In de vorige beslissing is al aangekondigd en toegelicht dat het voorschot op de kosten van de deskundige over partijen gelijkelijk verdeeld zal worden, zodat ieder de helft van het voorschot moet betalen. De hoogte van het voorschot voor de deskundige zal in een afzonderlijk vonnis worden vastgesteld. Partijen zullen eerst in de gelegenheid worden gesteld om te reageren op een begroting van het voorschot door de deskundige.
2.6.
De rechtbank wijst erop dat partijen wettelijk verplicht zijn om mee te werken aan het onderzoek door de deskundige. De rechtbank zal deze verplichting uitwerken zoals hierna onder de beslissing omschreven.

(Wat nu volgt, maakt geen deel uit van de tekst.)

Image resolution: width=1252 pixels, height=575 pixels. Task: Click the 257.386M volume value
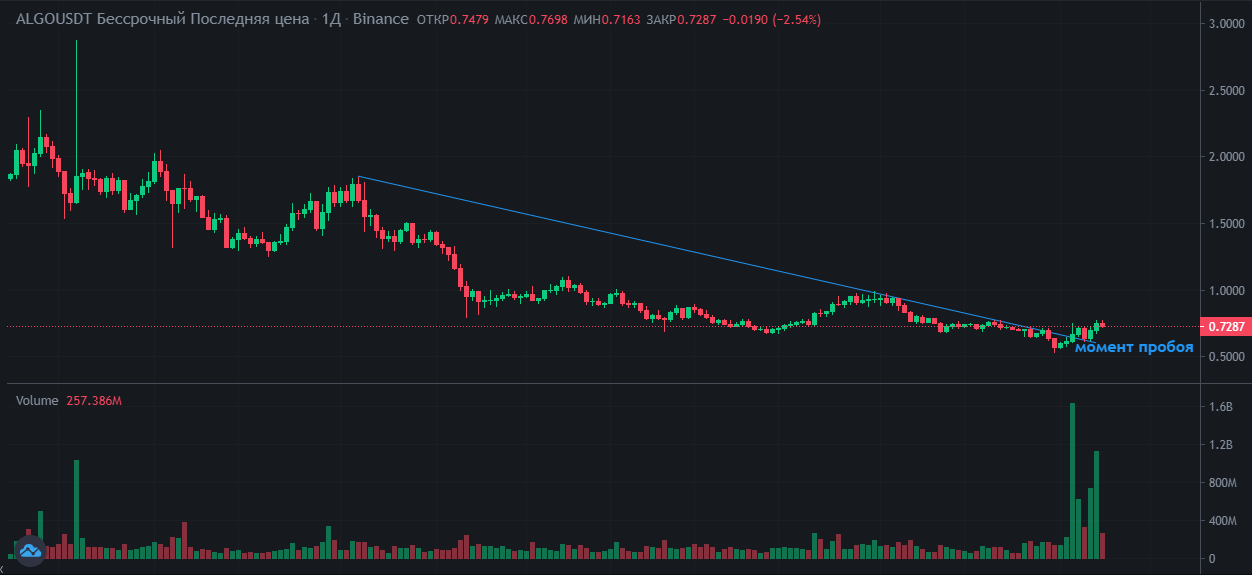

Wordt aan een van deze verplichtingen niet voldaan, dan kan de rechtbank daaraan de gevolgen verbinden die zij geraden acht, ook in het nadeel van de desbetreffende partij.
2.7.
Als een partij op verzoek van de deskundige of op eigen initiatief schriftelijke opmerkingen en verzoeken aan de deskundige toestuurt, moet zij daarvan direct een afschrift aan de wederpartij verstrekken.
2.8.
Iedere verdere beslissing wordt aangehouden.

3.De beslissing

De rechtbank
3.1.
beveelt een onderzoek door een deskundige voor de beantwoording van de volgende vragen:
Welke waarde kan volgens u worden toegekend aan de door B&B tot begin juli 2023 uitgevoerde werkzaamheden, uitgaande van de werkzaamheden vermeld in de begroting, de bevindingen/feitelijke constateringen met de daarbij behorende foto’s in het rapport Kamps in vergelijking tot de situatie voorafgaande aan de verbouwingswerkzaamheden?
Kunt u daarbij op regelniveau van de tussen partijen overeengekomen open begroting, aan de hand van de u ter beschikking staande gegevens, aangeven welk percentage van de werkzaamheden (per regel) begin juli 2023 afgerond waren?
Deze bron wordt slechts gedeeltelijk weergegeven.